Johnston County paid tribute to an outstanding group of young citizens Monday.
The JoCo Teen Drivers held their 2017 Kickoff Luncheon at the Johnston County Ag Center near Smithfield.
The focus of the luncheon was to honor and congratulate teens in the program for their efforts throughout the year to raise awareness and garner support for the group’s message — Drive To Stay Alive.
“We meet twice a month and we come up with ideas to promote safe driving in our school and our community,” said South Johnston High School teacher and faculty sponsor for the program, Derek Micke. “We try to have lasting messages that deal with driving.”
Projects the group have taken on include joining with area fire departments to stage an accident scene and urging teens to make prom night safe by using good driving practices.
Mr. Micke, who teaches math and driver’s education, says the peer-led program has seen positive results.
“We continue to promote it and I’m hearing more and more about students talking about and knowing how to handle peer situations and technology in the car and what to do if they are at a party if drugs and alcohol happen to show up,” he said. “The awareness and the decision making is definitely increasing among the student population.”
Four Oaks student Alexis Parks is a member of the South Johnston leadership team that took part in Monday’s luncheon. She says students in the program take part in a variety of activities to get their message out.
“We do multiple activities during school,” she said. “For Valentine’s Day, we made a banner and had people sign it. For March, we’re doing flowers on cars for safe driving.”
Along with enjoying lunch, the students were also offered advice on everything from what to carry in their cars for roadside assistance, to listening to the story of a Charlotte teen who was severely injured in an automobile crash.
Peggy Bennett from Talk It Out NC used her son, Josh’s, drunk driving accident to make a point — nothing good can come from someone driving after being so intoxicated they were nearly three times the legal limit.
“Don’t drink and drive, don’t ever do it,” Josh told the audience. “I don’t want to see one life saved, I want to see all lives saved.”
It was a message not wasted on Alexis.
She has firsthand knowledge about the dangers of distracted driving. She was involved in an accident and now she spreads the message.
“I was going around a sharp curve,” she said. “I was only going 27, but I blacked out. So, I learned the hard way.”
She uses her own example to express the message to other students.
“It’s kind of touched them in a way,” she said. “And it taught me to always be safe, wear your seat belt, don’t touch your cell phone, don’t drink and drive and go the speed limit.”
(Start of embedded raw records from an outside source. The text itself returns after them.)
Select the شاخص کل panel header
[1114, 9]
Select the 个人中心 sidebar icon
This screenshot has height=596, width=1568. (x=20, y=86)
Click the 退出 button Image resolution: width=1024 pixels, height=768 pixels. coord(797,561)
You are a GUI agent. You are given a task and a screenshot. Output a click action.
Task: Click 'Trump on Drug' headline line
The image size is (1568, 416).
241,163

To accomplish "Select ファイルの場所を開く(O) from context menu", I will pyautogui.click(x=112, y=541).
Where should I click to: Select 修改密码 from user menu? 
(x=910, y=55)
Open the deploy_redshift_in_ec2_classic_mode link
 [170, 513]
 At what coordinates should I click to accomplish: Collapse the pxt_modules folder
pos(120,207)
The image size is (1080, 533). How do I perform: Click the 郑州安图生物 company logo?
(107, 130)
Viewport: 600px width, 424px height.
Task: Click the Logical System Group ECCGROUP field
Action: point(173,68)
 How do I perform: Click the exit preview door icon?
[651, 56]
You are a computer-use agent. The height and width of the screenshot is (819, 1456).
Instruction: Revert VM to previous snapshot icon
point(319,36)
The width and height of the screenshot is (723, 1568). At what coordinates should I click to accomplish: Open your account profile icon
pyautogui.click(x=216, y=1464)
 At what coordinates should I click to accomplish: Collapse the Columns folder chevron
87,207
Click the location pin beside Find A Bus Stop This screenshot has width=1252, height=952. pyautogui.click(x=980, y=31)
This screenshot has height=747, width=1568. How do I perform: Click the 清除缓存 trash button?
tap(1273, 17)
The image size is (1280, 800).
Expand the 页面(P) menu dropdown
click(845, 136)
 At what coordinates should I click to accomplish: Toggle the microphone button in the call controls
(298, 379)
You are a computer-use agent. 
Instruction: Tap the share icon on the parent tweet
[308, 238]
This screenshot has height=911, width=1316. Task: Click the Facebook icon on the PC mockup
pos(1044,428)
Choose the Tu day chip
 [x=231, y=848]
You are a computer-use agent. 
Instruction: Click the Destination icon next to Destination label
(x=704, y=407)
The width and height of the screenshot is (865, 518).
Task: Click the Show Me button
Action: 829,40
Alexis, who won a drawing for one of four $100 college scholarships during the luncheon, says there’s still work to be done and tries to get the message out. She says others she’s met haven’t accepted the facts, so she continues to emphasize the severity of the situation.
Think Texting Is Cool
“They think texting and driving’s cool,” she said. “I go up to some of them and tell them that text can wait. I think your life is more important than text messages.”
Mr. Micke said he’s seen first- hand how the program has impacted local teens. He says when he’s out on the road the results are showing.
“Honestly, when I’m out on the road and I see them in the community and see them making better decisions, wearing their seatbelt and slowing down before curves,” he said about what he’s noticed. “Just talking to them in the high school their message is real clear, they’re not drinking and driving, they’re putting their phones down, they’re showing it physically and through their words.”
The number of students involved in the program at South Johnston High School so far has reached 15 to 20, with a core leadership group that gets the message started.
“We’re working on expanding and growing that number,” Mr. Micke said. “Anyone’s welcome to join the club. We definitely are open to anyone coming in and getting involved, so it’s an open door.”
The program began in response to a spike in traffic accidents and fatalities among Johnston County teens by the county board of commissioners.
After a two-year effort to establish an effective approach and with the help of a statewide steering committee to secure additional resources, commissioners were presented with six recommendations — among them to establish a peer-led program in each high school in the county.
Using a model from a similar program in Texas, a grant from the Governor’s Highway Safety Program in 2010 the Teens in the Driver’s Seat Program was born.
Later, the group was renamed the JoCo Teen Drivers and was given funding from Johnston County.